What needs to be done — Transcribe, word for word and without additions, each line below from the one containing "Ghost Of Frankenstein (200, 2017)" through the one containing "Judy Garland (112, 1898)", both ends included.

Material shown —

-- -- --

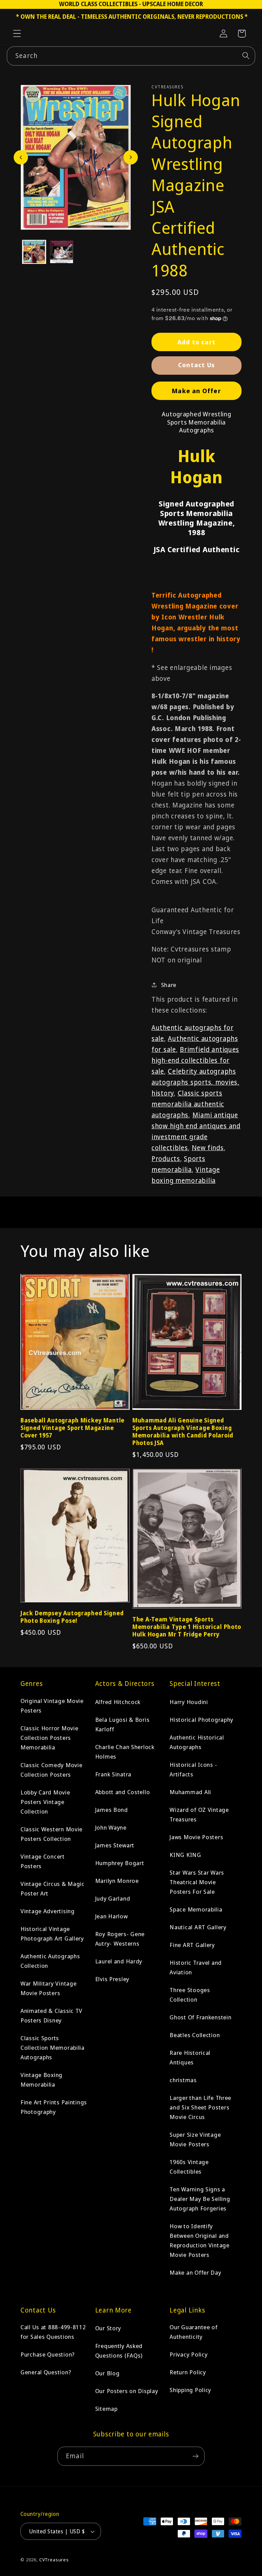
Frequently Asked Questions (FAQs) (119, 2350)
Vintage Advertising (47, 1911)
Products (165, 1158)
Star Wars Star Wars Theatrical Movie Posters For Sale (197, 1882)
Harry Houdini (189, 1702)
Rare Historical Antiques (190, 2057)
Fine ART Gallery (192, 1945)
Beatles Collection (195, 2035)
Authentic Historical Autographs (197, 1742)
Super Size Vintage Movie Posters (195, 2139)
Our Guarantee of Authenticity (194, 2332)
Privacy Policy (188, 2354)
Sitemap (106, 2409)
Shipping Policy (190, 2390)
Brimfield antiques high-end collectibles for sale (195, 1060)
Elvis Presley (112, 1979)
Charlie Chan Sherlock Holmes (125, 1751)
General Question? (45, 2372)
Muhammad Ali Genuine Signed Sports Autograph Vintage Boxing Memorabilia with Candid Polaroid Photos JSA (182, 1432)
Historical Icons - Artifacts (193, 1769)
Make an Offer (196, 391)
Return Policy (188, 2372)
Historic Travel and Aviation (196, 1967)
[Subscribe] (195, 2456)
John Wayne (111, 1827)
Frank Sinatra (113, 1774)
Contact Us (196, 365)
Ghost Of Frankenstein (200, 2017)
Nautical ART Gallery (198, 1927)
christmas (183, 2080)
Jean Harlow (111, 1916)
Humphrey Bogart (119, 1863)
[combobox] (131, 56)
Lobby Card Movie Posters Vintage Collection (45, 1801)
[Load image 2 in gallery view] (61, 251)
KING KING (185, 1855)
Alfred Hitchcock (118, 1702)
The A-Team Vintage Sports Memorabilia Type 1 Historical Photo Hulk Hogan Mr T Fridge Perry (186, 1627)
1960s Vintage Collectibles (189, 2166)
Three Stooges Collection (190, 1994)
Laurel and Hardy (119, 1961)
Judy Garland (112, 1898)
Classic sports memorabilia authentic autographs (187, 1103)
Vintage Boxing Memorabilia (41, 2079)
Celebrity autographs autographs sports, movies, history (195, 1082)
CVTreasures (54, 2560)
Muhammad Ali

-- -- --

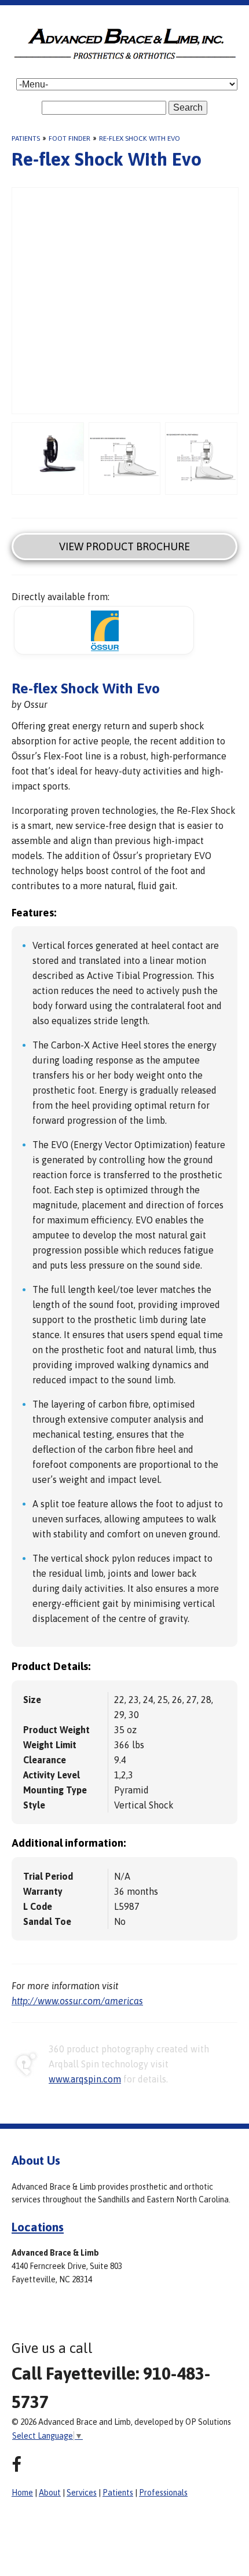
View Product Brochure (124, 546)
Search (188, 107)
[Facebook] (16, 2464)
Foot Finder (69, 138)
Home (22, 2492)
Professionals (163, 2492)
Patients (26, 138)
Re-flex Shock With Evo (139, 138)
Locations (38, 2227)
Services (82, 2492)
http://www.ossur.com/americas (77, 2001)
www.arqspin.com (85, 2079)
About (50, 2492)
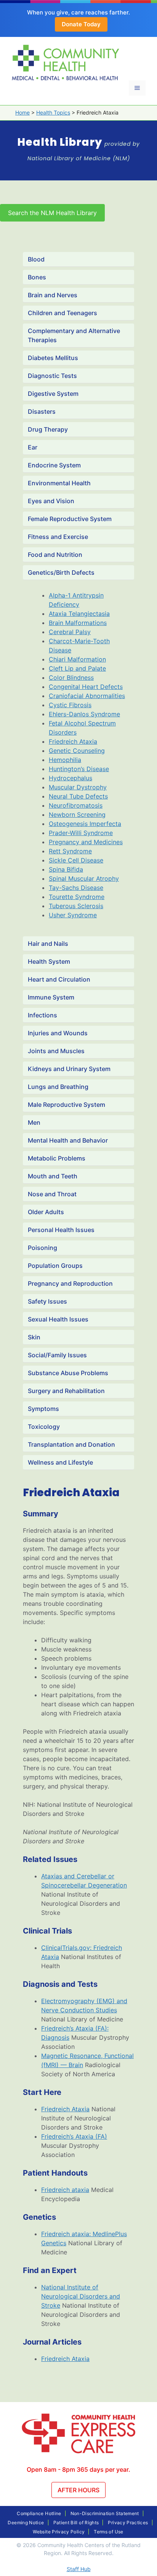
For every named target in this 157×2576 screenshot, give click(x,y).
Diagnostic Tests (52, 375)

-- -- --

Response box —
Ghost Of Frankenstein (200, 2017)
Nautical ART Gallery (198, 1927)
christmas (183, 2080)
Jean Harlow (111, 1916)
Humphrey Bogart (119, 1863)
[combobox] (131, 56)
Lobby Card Movie Posters Vintage Collection (45, 1801)
[Load image 2 in gallery view] (61, 251)
KING KING (185, 1855)
Alfred Hitchcock (118, 1702)
The A-Team Vintage Sports Memorabilia Type 1 Historical Photo Hulk Hogan Mr T Fridge Perry (186, 1627)
1960s Vintage Collectibles (189, 2166)
Three Stooges Collection (190, 1994)
Laurel and Hardy (119, 1961)
Judy Garland (112, 1898)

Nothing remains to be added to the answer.